Most Car Accidents Are Due to Driver Error
Cell phones and driving don’t mix. Being distracted is a major source of human error, and cell phones are a major source of distraction. Even using a cell phone hands-free while driving doesn’t make the practice risk-free.
The Myth of Effective Multi-Tasking
The National Highway Traffic Safety Administration reports that in 2018, 2,841 people died and 400,000 people were injured in car accidents in which distracted driving likely played a part.
Anything from changing the radio station to eating while driving can distract you from the road, at least briefly. But using a cell phone is the most persistent and most dangerous way to get distracted. At any given time during daylight hours, on average about 481,000 people “are on their phones at any given daylight moment,” as NHTSA puts it. Hands-free telephonic engagement — with the help of headphones or earbuds, a dashboard phone system, or speakerphone — doesn’t really solve the problem.

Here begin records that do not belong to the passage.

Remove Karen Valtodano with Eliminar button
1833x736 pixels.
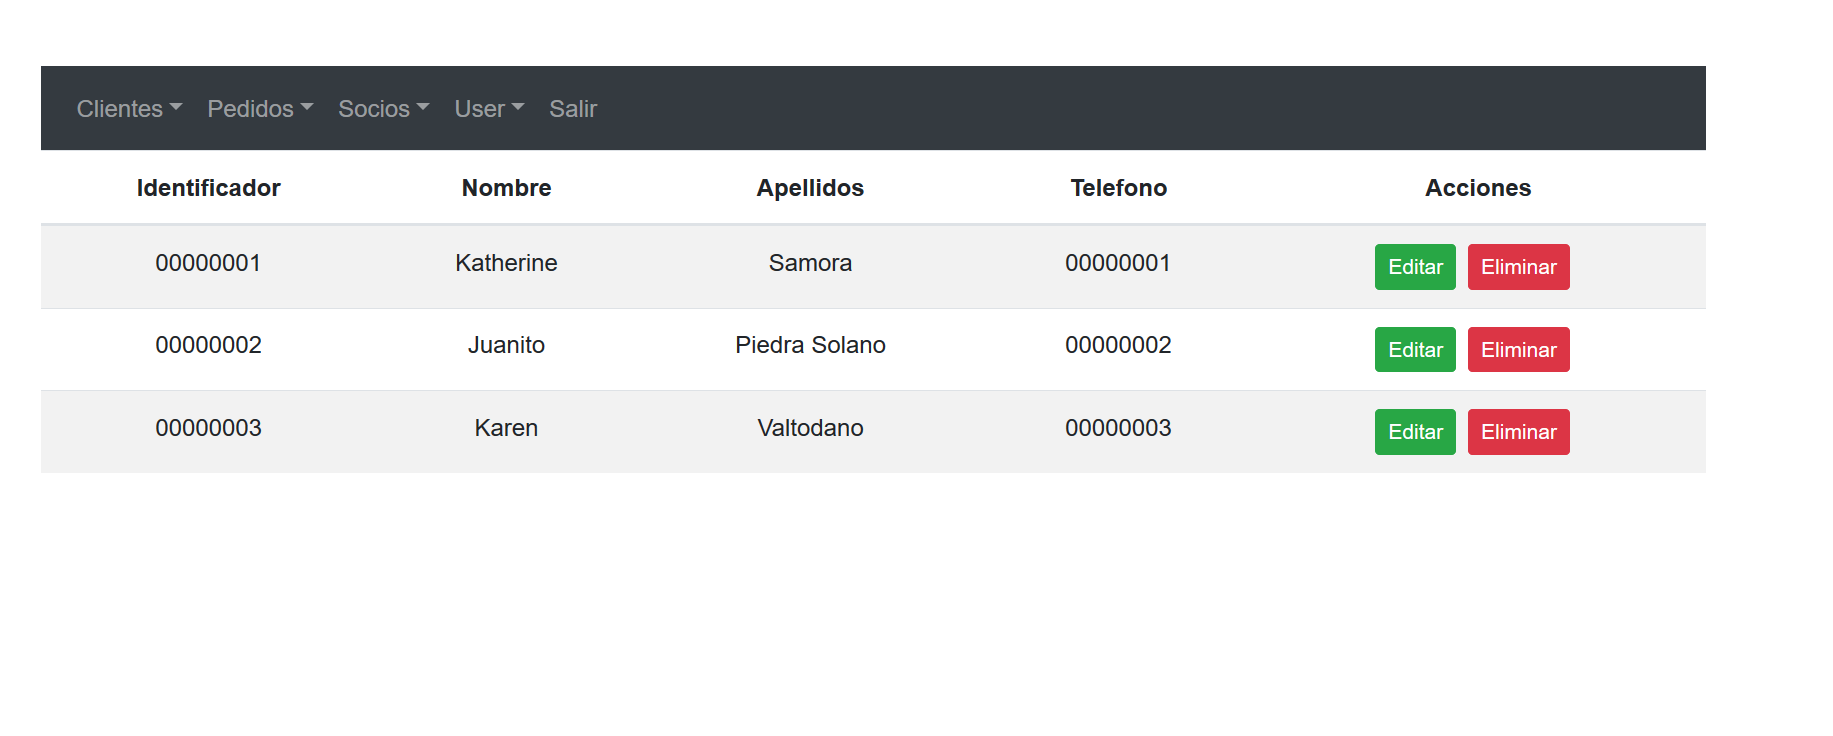pos(1518,432)
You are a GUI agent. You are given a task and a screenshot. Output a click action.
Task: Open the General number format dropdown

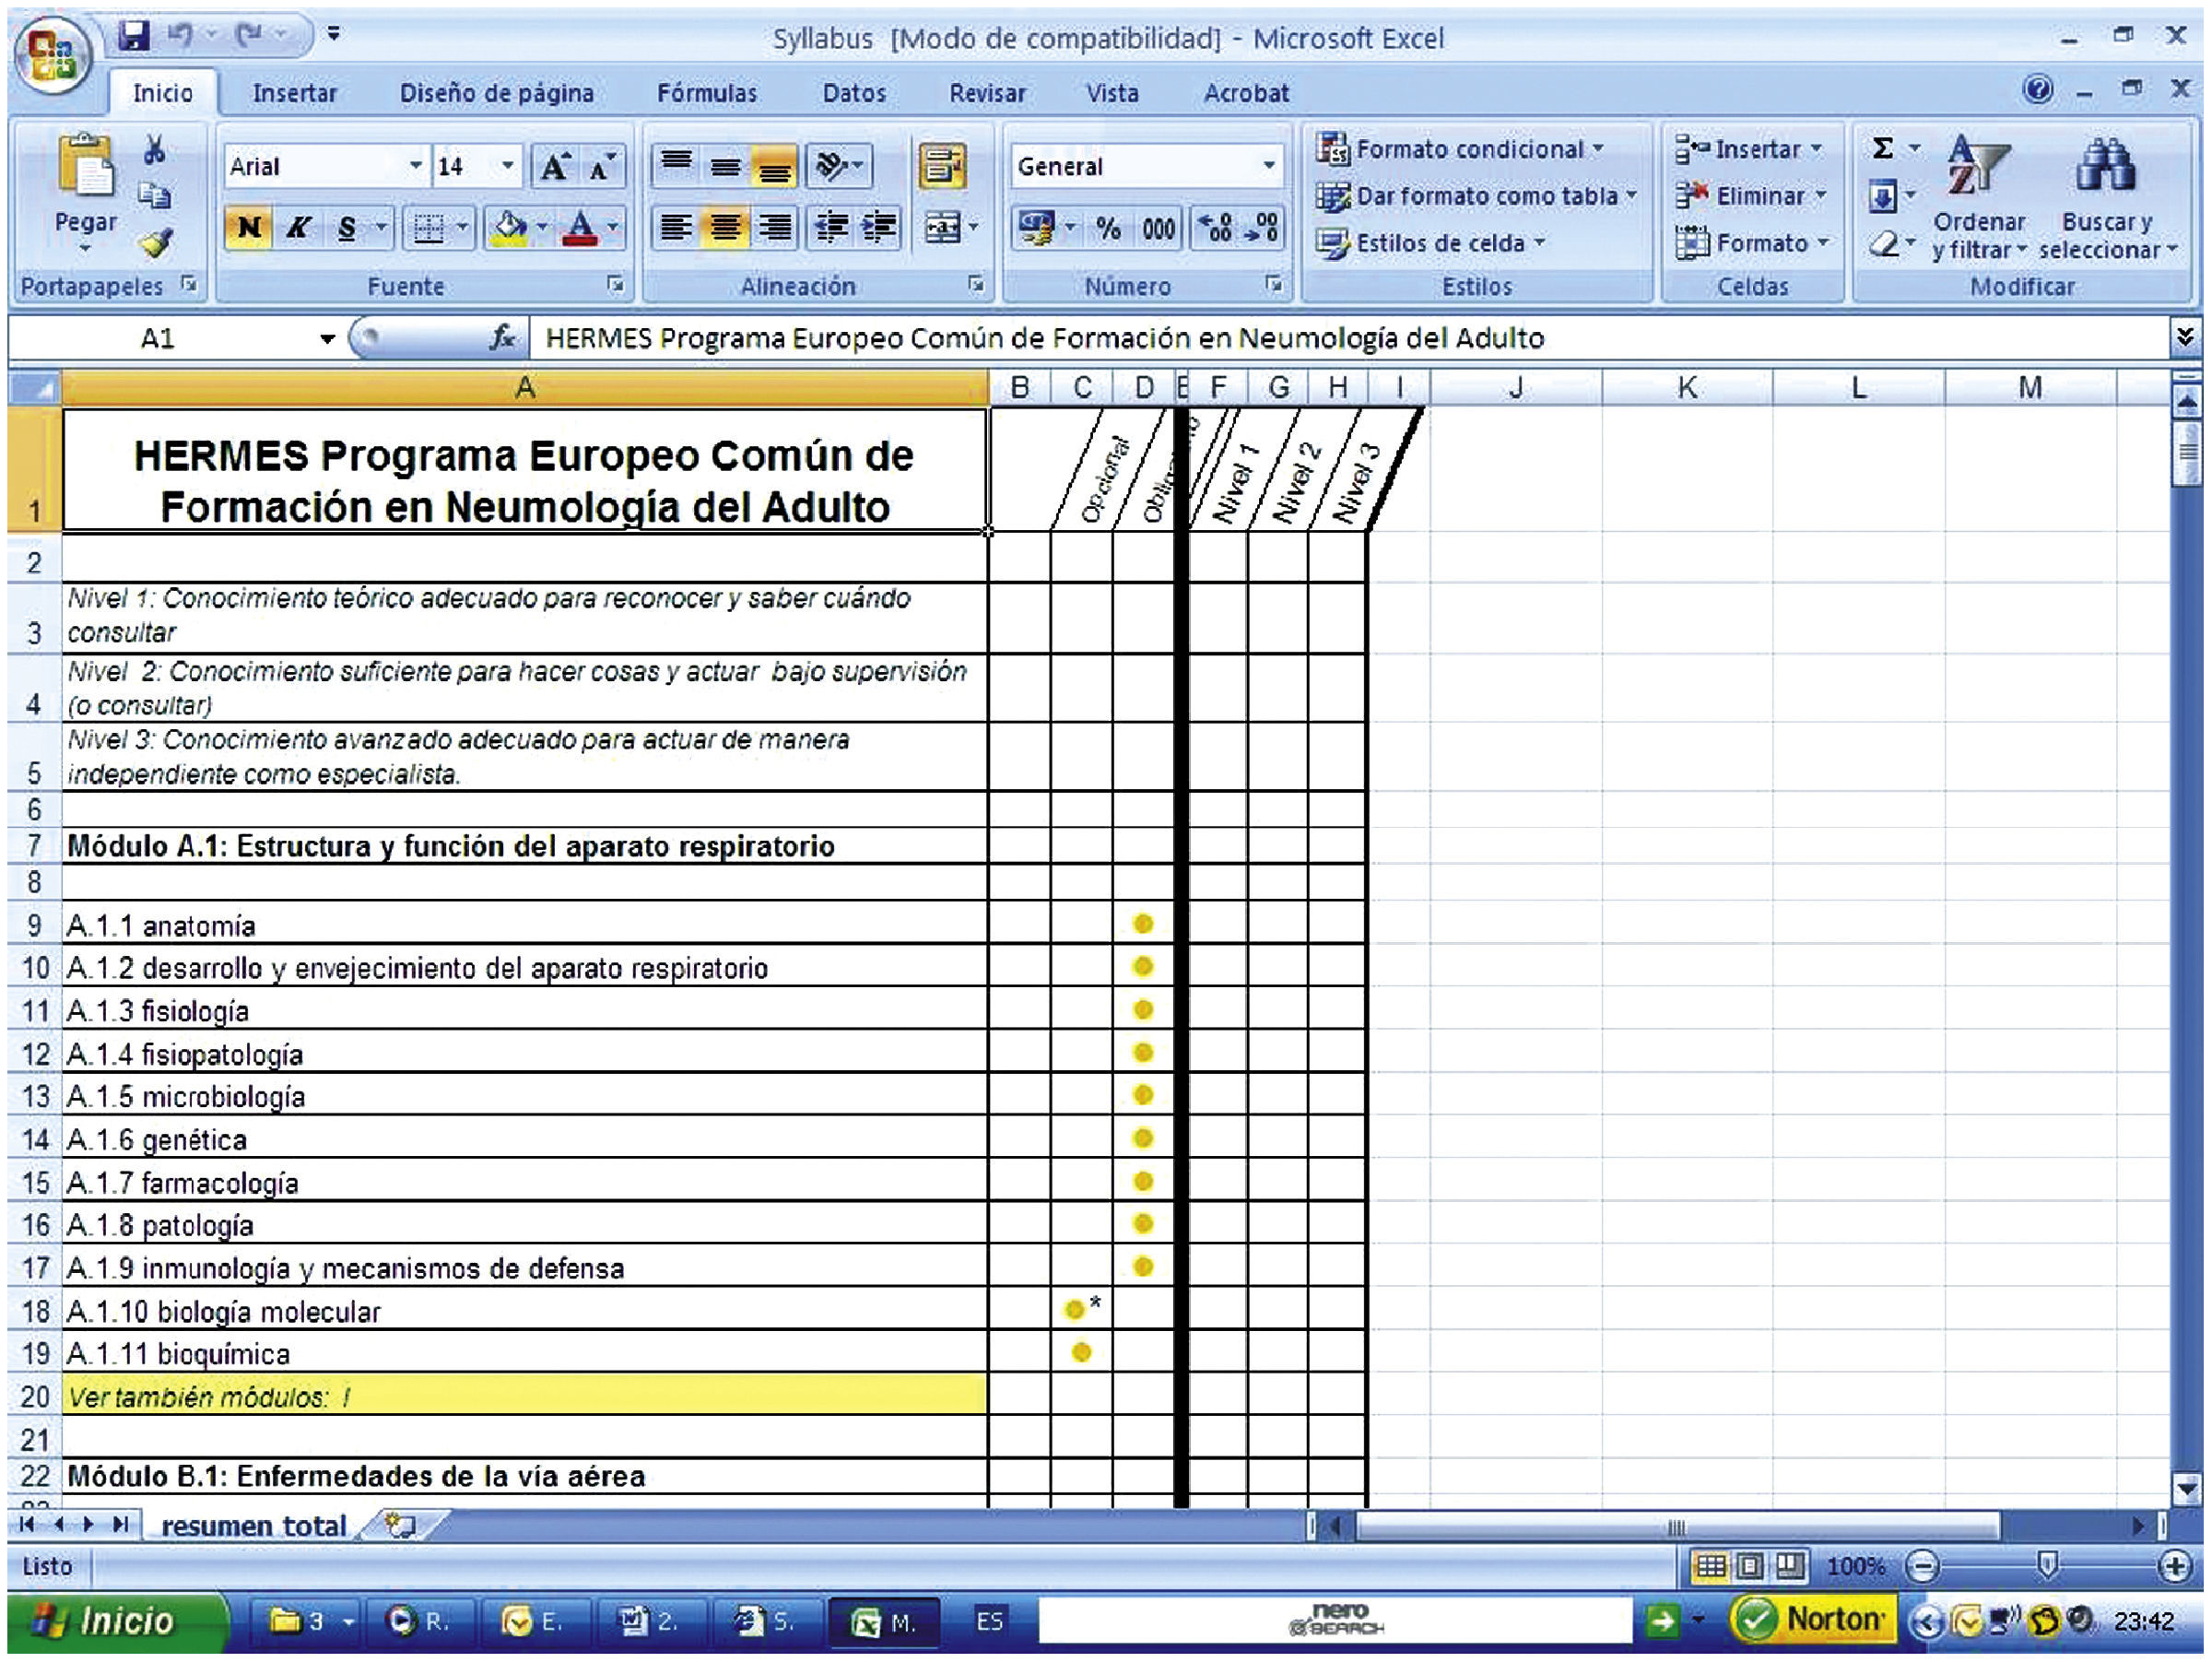[x=1268, y=166]
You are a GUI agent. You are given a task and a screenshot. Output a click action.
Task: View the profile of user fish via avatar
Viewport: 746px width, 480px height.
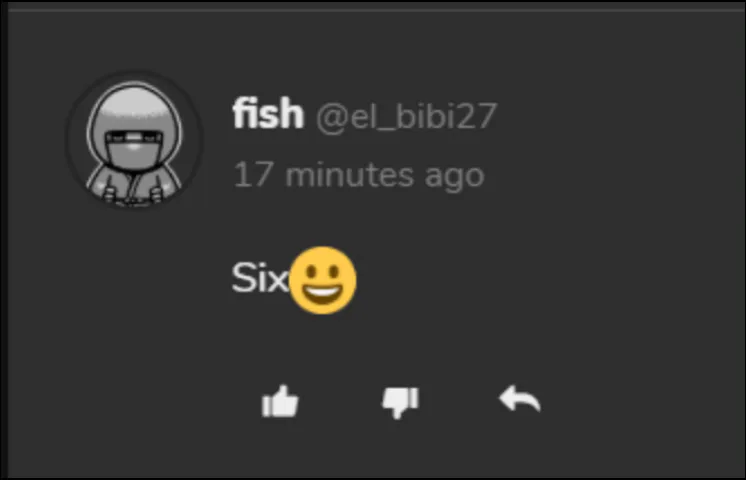point(134,141)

Our minds have a hard time truly focusing on more than one task at a time. A study by the National Safety Council (NSC) concluded that multitasking in the sense of simultaneous mental focus is a myth. Often, when you are apparently doing two or more things simultaneously — for example, as a secretary in a busy office — what you really do is juggle. People good at juggling are said to be good at multitasking. “Brains can juggle tasks very rapidly, which leads us to erroneously believe we are doing two tasks at the same time,” the NSC researchers contend. “In reality, the brain is switching attention between tasks – performing only one task at a time.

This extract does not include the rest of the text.